— START PASSAGE PROVIDED —
How Climate Change Helped Lead to the Uprising in Syria

A new study draws links between a record drought in Syria and the uprising that erupted there in 2011. In a Yale Environment 360 interview, Colin Kelley, the study’s lead author, discusses how the severity of that drought was connected to a long-term warming trend in the region.

Before Syria devolved into civil war, that country experienced its worst drought on record. The consequences of this disaster included massive crop failures, rising food prices, unemployment, and a mass migration to urban areas. In a new study published in the Proceedings of the National Academy of Sciences, researchers suggest that the drought and its ensuing chaos helped spark the Syrian uprising. They go on to make the case that climate change was responsible for the severity of that drought. Colin P. Kelley, a climatologist at the University of California, Santa Barbara, was the study’s lead author. In an interview with Yale Environment 360, Kelley explains that long-term precipitation and soil temperature trends in Syria and the rest of the region known as the Fertile Crescent correlate well with climate change models, demonstrating, he says, that the record-setting drought can’t be attributed to natural variability.

Douglas
Colin Kelley

Yale Environment 360: The multi-year drought in Syria that began in 2006 led to, among other things, a massive migration of farm families to urban areas and a steep rise in food prices. What were the societal effects of that upheaval?

Colin Kelley: Well, you had the drought and its severity, and it came on the heels of another severe drought in the 1990s. But in addition to that, Syria was highly vulnerable even before the drought, meaning that it had this very strong reliance on wheat production and on year-to-year rainfall variability, but also very strong reliance on groundwater for irrigation. And the groundwater had been going steadily down, partially due to the dramatic rise in population in recent decades. So there was basically a reduction in supply of water and an increase in the demand for water. And when the severe drought happened, there was an agricultural collapse in the northeastern breadbasket region. It was so severe and different than anything in the past that the farmers basically picked up their families and abandoned their villages in the northeast and went to the cities in Syria’s west to try and survive.

These up to a million-and-a half internally displaced people from the rural areas to the urban areas came shortly after the influx of as many as a million-and-a-half Iraqi refugees from when the U.S. went into Iraq [in the preceding years]. So there was a tremendous population shock, an increase in population in these urban areas in Syria’s west — a 50-percent increase in population in those cities from 2002 to 2010. That’s a dramatic rise in population in a very short period of time, and it basically occurred right before the uprising.
— END PASSAGE PROVIDED —
- EXERCISE INSTRUCTIONS -
#1 Retype the portion of the interview on climate change and the Syrian uprising, starting with "These up to" and going on through "before the uprising.".
#2 In the interview on climate change and the Syrian uprising, list every consequence named in the sentence beginning "The consequences of this disaster included".
#3 Carry on the interview on climate change and the Syrian uprising from the point where it stops.
— START EXTRACTED DATA —
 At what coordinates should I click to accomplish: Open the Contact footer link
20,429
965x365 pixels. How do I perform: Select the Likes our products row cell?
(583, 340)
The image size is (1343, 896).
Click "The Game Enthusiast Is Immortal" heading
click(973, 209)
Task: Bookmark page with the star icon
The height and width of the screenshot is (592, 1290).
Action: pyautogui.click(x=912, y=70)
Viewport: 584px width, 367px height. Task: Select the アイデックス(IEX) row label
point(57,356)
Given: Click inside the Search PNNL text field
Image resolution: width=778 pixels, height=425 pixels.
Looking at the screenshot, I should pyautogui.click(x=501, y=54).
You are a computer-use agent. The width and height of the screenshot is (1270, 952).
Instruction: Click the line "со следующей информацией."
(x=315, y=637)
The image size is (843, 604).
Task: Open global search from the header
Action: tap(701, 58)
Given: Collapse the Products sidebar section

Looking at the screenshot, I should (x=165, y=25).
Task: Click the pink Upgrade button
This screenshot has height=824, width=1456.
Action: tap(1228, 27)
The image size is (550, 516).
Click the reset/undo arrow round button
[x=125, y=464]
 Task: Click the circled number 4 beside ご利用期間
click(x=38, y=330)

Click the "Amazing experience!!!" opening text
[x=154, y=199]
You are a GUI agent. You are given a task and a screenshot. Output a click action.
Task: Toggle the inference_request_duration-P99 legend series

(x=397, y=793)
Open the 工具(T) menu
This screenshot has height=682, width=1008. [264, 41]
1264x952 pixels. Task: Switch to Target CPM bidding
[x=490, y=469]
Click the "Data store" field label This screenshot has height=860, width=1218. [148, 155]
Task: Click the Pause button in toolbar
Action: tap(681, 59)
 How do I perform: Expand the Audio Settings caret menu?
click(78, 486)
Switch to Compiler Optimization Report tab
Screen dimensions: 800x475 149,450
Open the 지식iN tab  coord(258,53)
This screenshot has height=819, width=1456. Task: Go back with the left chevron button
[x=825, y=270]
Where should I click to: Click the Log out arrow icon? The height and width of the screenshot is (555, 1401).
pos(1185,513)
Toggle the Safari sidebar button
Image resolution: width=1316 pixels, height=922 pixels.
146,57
— END EXTRACTED DATA —
- ANSWERS IN ORDER -
#1
These up to a million-and-a half internally displaced people from the rural areas to the urban areas came shortly after the influx of as many as a million-and-a-half Iraqi refugees from when the U.S. went into Iraq [in the preceding years]. So there was a tremendous population shock, an increase in population in these urban areas in Syria’s west — a 50-percent increase in population in those cities from 2002 to 2010. That’s a dramatic rise in population in a very short period of time, and it basically occurred right before the uprising.

#2
- massive crop failures
- rising food prices
- unemployment
- a mass migration to urban areas

#3
The drought was so severe ‘farmers basically picked up their families and abandoned their villages.’

e360: When this mass migration occurred and then there was a steep rise in food prices, this led to various levels of chaos, including unemployment and overcrowding. That’s how you are making this link to the uprising, correct?

Kelley: Yes. There were so many people and they were trying to survive, and there were not adequate resources for all of these newcomers. There was also an increase in crime and in urban slums that were on the peripheries of these cities. And so there was a tremendous amount of unrest and desire for resources directly before the beginning of the uprising. Now it’s hard to say, and we can’t even attempt to say, that any one particular or any combination of these things necessarily precipitated the uprising. There are a host of factors that play into something like that. Syria was the last of the Arab Spring uprising countries. I think many of the people [in Syria] were aware of the uprisings that had taken place in other countries.

e360: In your paper, you and your colleagues attempted to tease out the climate change signal in this drought from natural variation by looking at a couple of variables. Let’s start with the change in winter rainfall, winter being the wet season in this region. What did you find with that?

Kelley: There was a very clear significant downward trend [in precipitation] over the last 80 years, and really over the last 110 years. We had some confidence that this trend was very significant, and that it was real. What we tried to do was to say, “In the absence of this trend, how likely is it that you would have a drought of this severity?” We decided that it was two to three times more likely that a drought of this severity would occur when you include the long-term trend as opposed to when you don’t. And we attempted to corroborate that, using global climate models. Fortunately, this is a region where the global climate models had done a pretty good job of simulating the observed climate over the 20th century. And so we took the models that appeared in the most recent IPCC [Intergovernmental Panel on Climate Change] report, and we compared them to the experiments. And the models actually agreed quite well with the analysis that we observed. That gave us some confidence to say that these continued projections by the models of the 21st century that suggest that this region will continue to get dryer and hotter are reliable.

‘This is a region where the models have done a pretty good job of simulating the observed climate.’

e360: You also looked at the change in surface temperature, which influences soil moisture reserves. What did you find there?

Kelley: In particular, over the last 20 or 30 years, you can see the long-term trend is that the temperatures have really risen. In this region, there’s winter when they get all of their rainfall, and then there’s summer when most of the evaporation occurs. But as the evaporation has enhanced essentially during summer, the reserves of some moisture left over from the summer are less and less. There’s been some literature that suggests that these crops they’re growing in the winter, including the wheat in Syria, are somewhat dependent on these reserves of soil moisture. So it’s kind of a double-whammy.

In addition, with the tremendous population increase, the demand for water has been going up dramatically as the supply for water has been going down. And in Syria the farmers not only rely on the year-to-year precipitation, but they also rely strongly on groundwater and wells to be able to provide irrigation for these crops. So as the groundwater has been going down, they get less precipitation. It’s been steadily becoming a larger problem.

e360: In your paper, you and your colleagues write, “Natural variability on timescales of centuries or longer cannot be entirely ruled out for this region.” In your mind, how do you sum up your certainty that the thread going from climate change to this severe drought holds?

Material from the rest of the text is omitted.